Smoke detectors contain a very tiny amount (on the order or 10^-6 g) of Americium which decays radioactively and emits alpha particles. These alpha particles collide with the nitrogen and oxygen molecules in the air and trigger a current flow in the opposite direction to an original current that would activate an alarm. This means the net current flow when there is ample N2 and O2 in the air is zero; the alarm can't go off. However, when smoke blocks off the clean air from occupying the space near the detector, not enough charges are created to counter the current that triggers the alarm. And depending on the occasion, either a life is saved or the user rushes to wave a towel under the detector (that is how my roommate and I handle completely random alarms). The following video from YouTube offers a good explanation for how this feedback and control system works: 

Advantages:

• The detector is very sensitive and gives a very early warning to the start of fire before too much damage happens. Also because smoke detectors sit on top of the room, hot air from the fire reaches them quickly through convection. 
• Needless to say, they save lives.
• While the radioactive material sounds dangerous it poses little threat due to its small amount and proper packaging.

Drawbacks:

• Disposal of smoke detectors containing radioactive material can be a health and environmental hazard if not done properly. 
• There is a chance the alarm would go off even though there is no risk of fire. It is so sensitive, steam or dust can set it off sometimes. This is because it detects the absence of ions rather than the specific material that is present in their stead. 

4) Fume Hoods

Fume hoods are "cupboards" that enclose a working area to isolate and remove harmful gases from the room in which a chemist (mostly) works. They have feedback and control systems that monitor air flow and window height (opening), as well as allow the user to turn exhaust fan on and off. 

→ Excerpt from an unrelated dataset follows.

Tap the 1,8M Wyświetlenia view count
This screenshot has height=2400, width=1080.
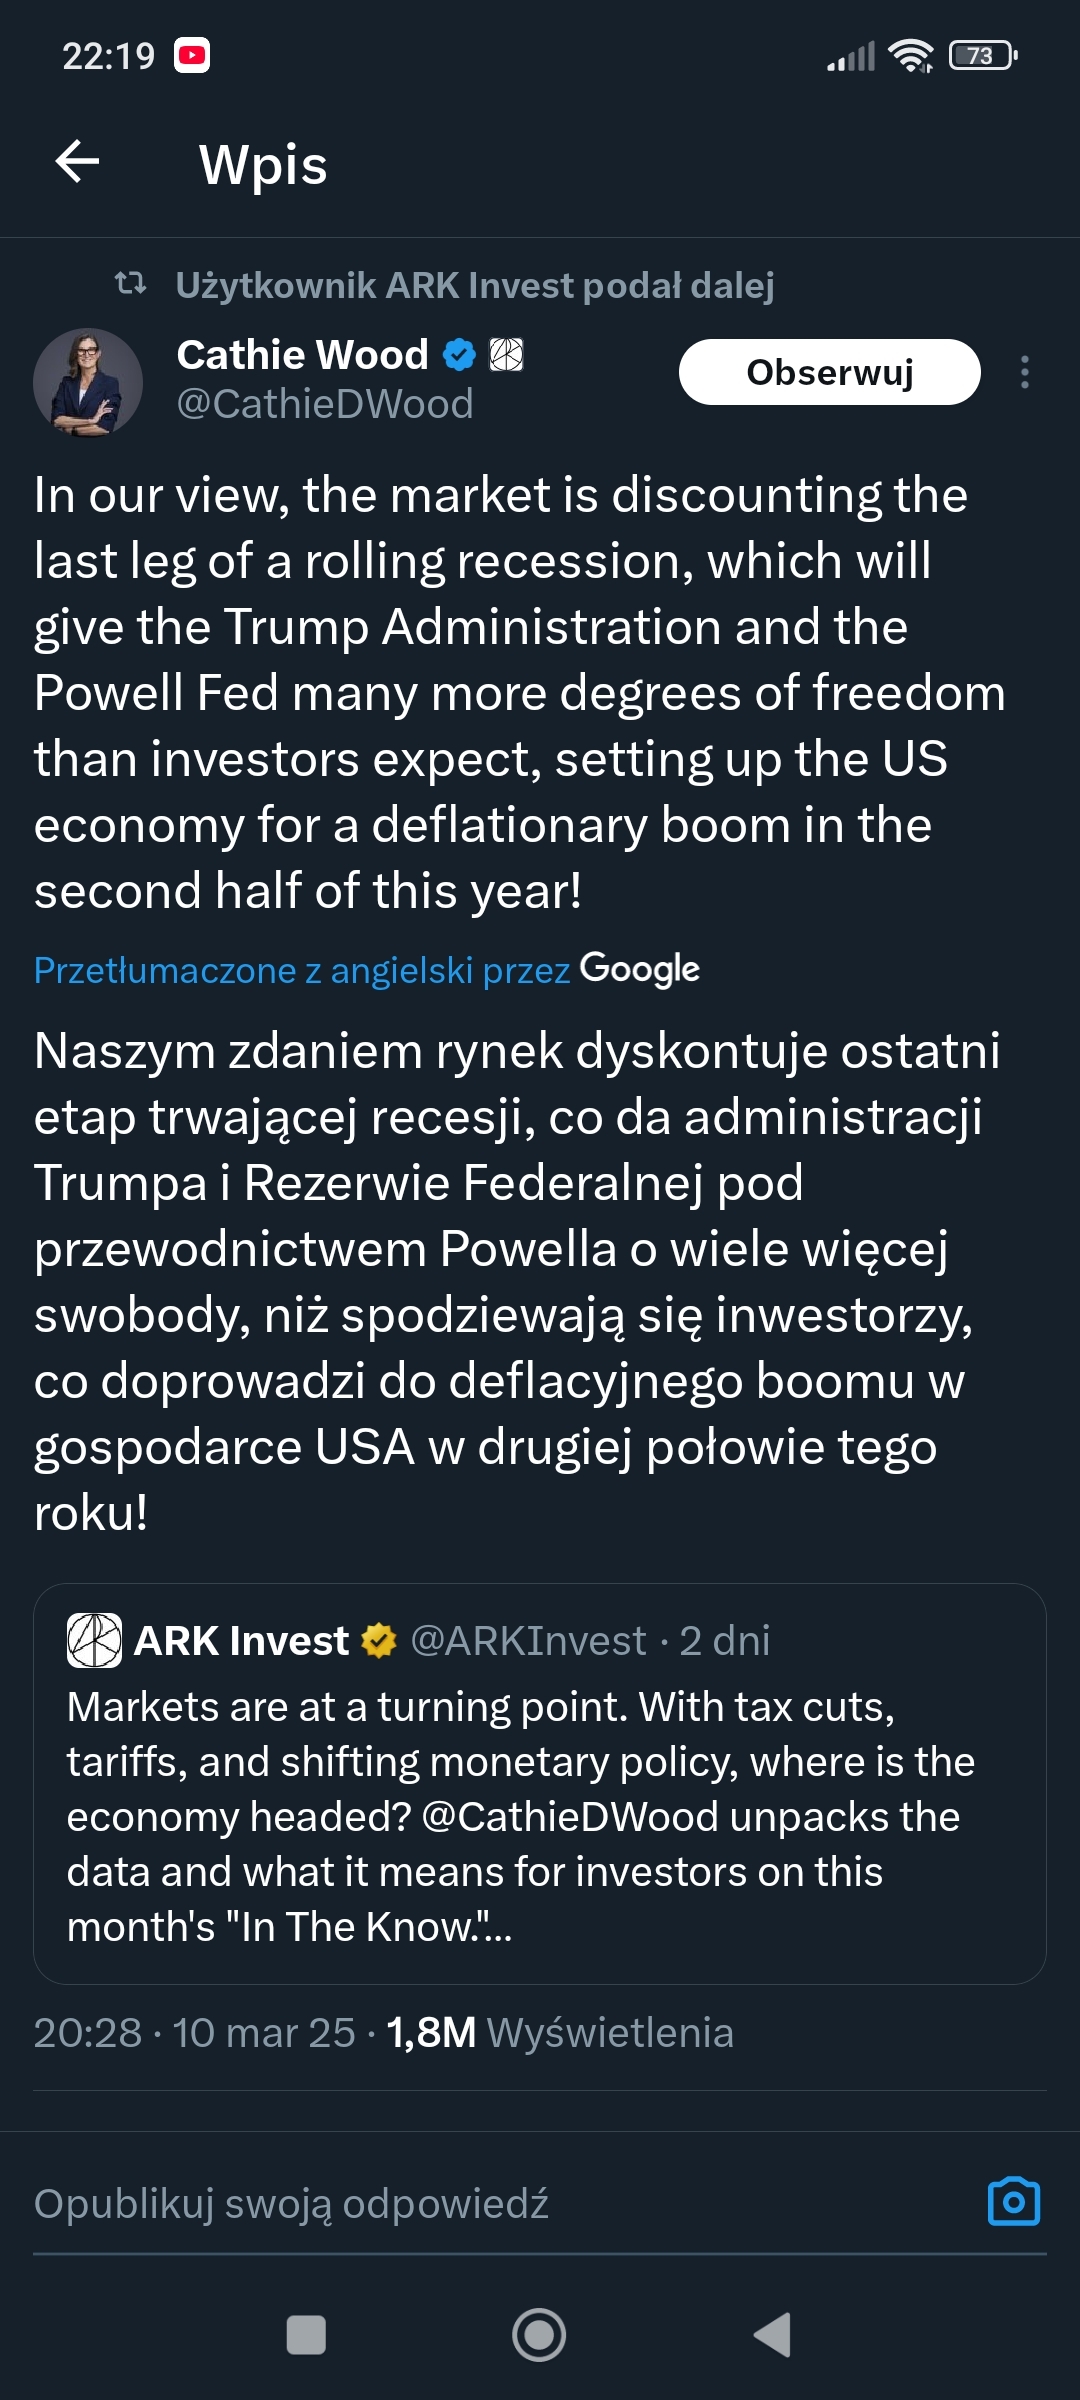pyautogui.click(x=559, y=2033)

Fume hoods have an air flow monitor that detects the face velocity (velocity of air at the fan opening). When the detected air flow is too low either due to excess exhaust, the sash being opened too high, or fan malfunction, an alarm goes off.

Advantages: 

• Not only does it do the primary job of pumping out unwanted gas and replacing it with fresh air, it assesses the product: how high the air flow is. 
• It prevents health and environmental hazards while allowing us to work with a variety of chemicals

Disadvantages: 

• It runs for several hours and pumps out air from the room that has been thermally conditioned. So it ends up consuming too much energy.